The failure of a significant bribery case, and being sued for more that £100m, are not matters for rejoicing, but neither should they be used to justify any attempts to start a debate about whether the SFO is worth having.   Those who comment on the SFO from the cosy distance of never having put a complex fraud case together are entitled to express a view, but it is rarely worth taking seriously.  The reasons for having a SFO are as valid now as they were in 1988: overheated City conduct in the wake of Big Bang has many similarities to the financial sector ethics of the last 10 years. The importance of the City being properly policed and called to account cannot be overstated, given London’s position as a world financial centre and the need to be able to assure investors and businesses that they can safely do business here. David Green is right to state that the current job of the SFO is to tackle these issues.  It should leave ‘standard’ fraud (identity theft, boiler rooms and the like which are committed by career, and sometimes, organised criminals) to the expertise of the City of London Police, the Economic Crime Command and the Crown Prosecution Service.  This is not in any way to underplay the challenges of investigating trying these cases, or the significance of such fraud, which causes loss and distress to thousands of victims, and needs to be robustly tackled.  It is simply to emphasise that complex City fraud needs the kind of unified approach, expertise and special tools that Roskill advocated and that the SFO has developed. 

In the Report, David Green lists some of the cases that the SFO is currently pursuing.  This includes the Libor prosecutions, but also the Barclays/Qatar financing and the Rolls Royce corruption investigations.  There are recent reports that the SFO is to begin an enquiry into Forex benchmark fixing.  These, and other, complex investigations present formidable challenges.  In the days before the SFO’s existence such matters would be consigned to the ‘too difficult’ tray.  Taking on these cases, at the extreme edge of what is possible within the constraints of the UK criminal justice system, is now a vital part of the law enforcement programme. 

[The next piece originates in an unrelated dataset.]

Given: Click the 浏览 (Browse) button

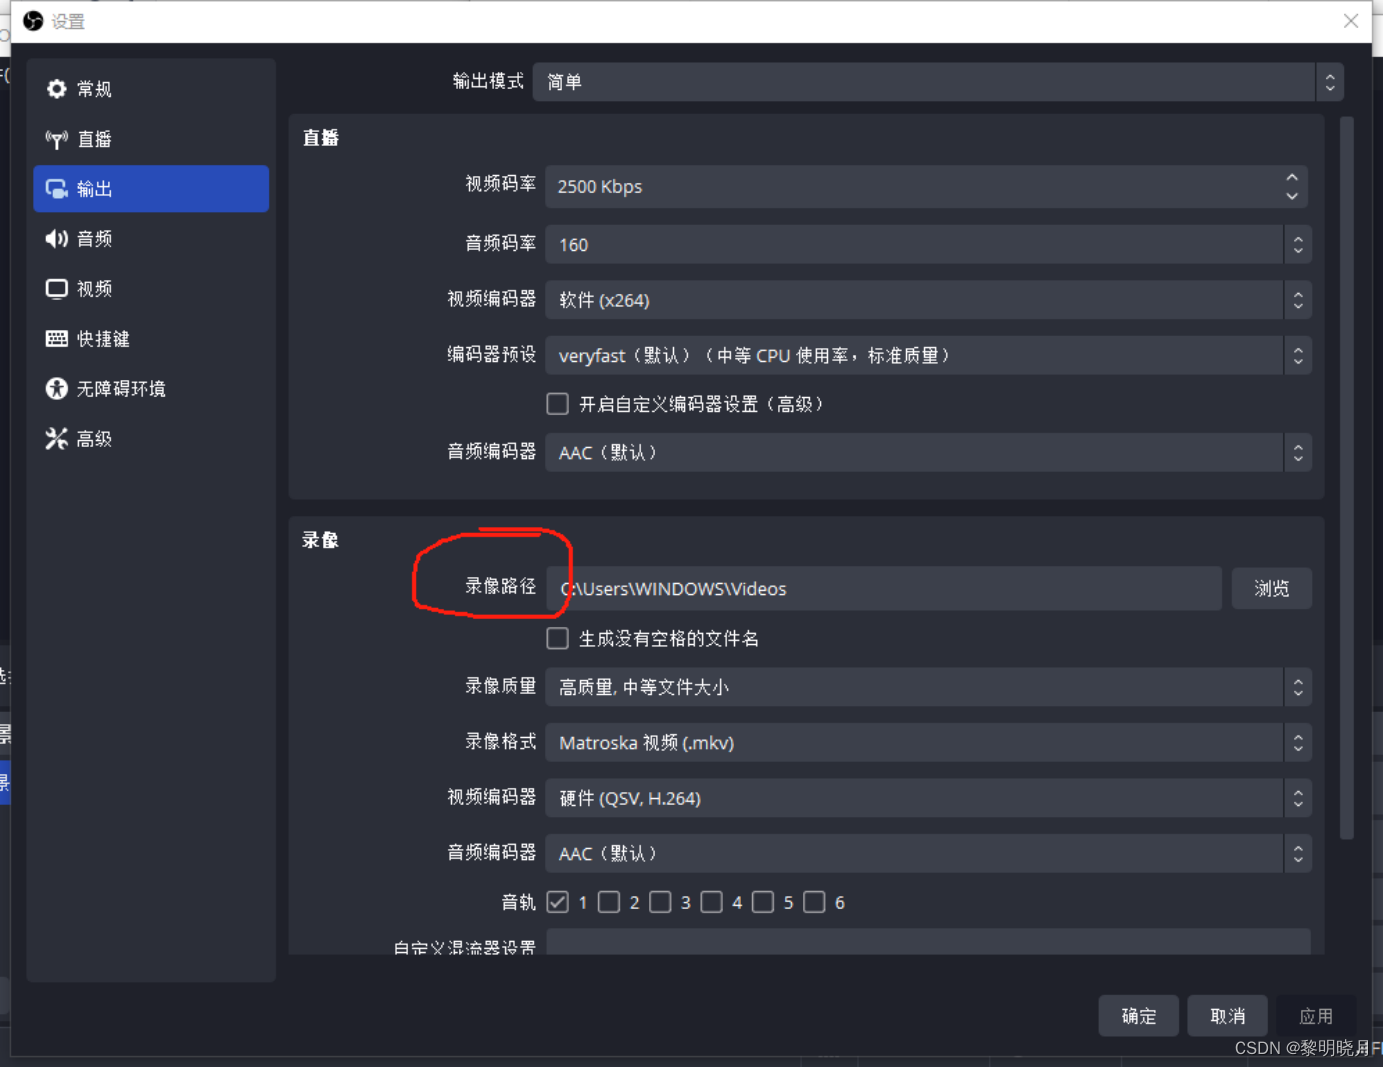Looking at the screenshot, I should pyautogui.click(x=1271, y=588).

Concurrently, the SFO must demonstrate that it can prosecute cases under the Bribery Act 2010, so far untested, and work out how best to take advantage of the new Deferred Prosecution Agreement provisions.  It must find a way to take on senior management, holding them to account for corporate failures and criminal conduct within their organisations. New criminal offences may assist in bringing such cases (although I have my doubts about this). It must try to simplify its cases and speed up the investigatory process.  It must ensure that cooperation with domestic and international law enforcement works effectively.  All of this is very much easier said than done, but they are issues that are bound to be high on David Green’s agenda.  Ken Clarke’s review may also look at all this, in addition, perhaps, to considering whether the Roskill template – unified approach, section 2 notices, preparatory hearings, transfers – needs refreshing in the light of experience, and whether there is scope for adopting the Fraud Trials Tribunal procedure to complex fraud cases (or implementing the part 7 Criminal Justice Act 2003 provisions) in place of jury trial.  

So the Report, if couched in old fashioned school report jargon, might conclude with: “Green could (or perhaps must) do better,” “All to play for,” and/or “Green’s results in the next year will be critical”.  After two years in the job, David Green is now about to start prosecuting the cases he has personally taken on, and his judgements and tactics will be under scrutiny.  I wish the SFO luck with its current caseload and look forward to a more illuminating end of term report next year.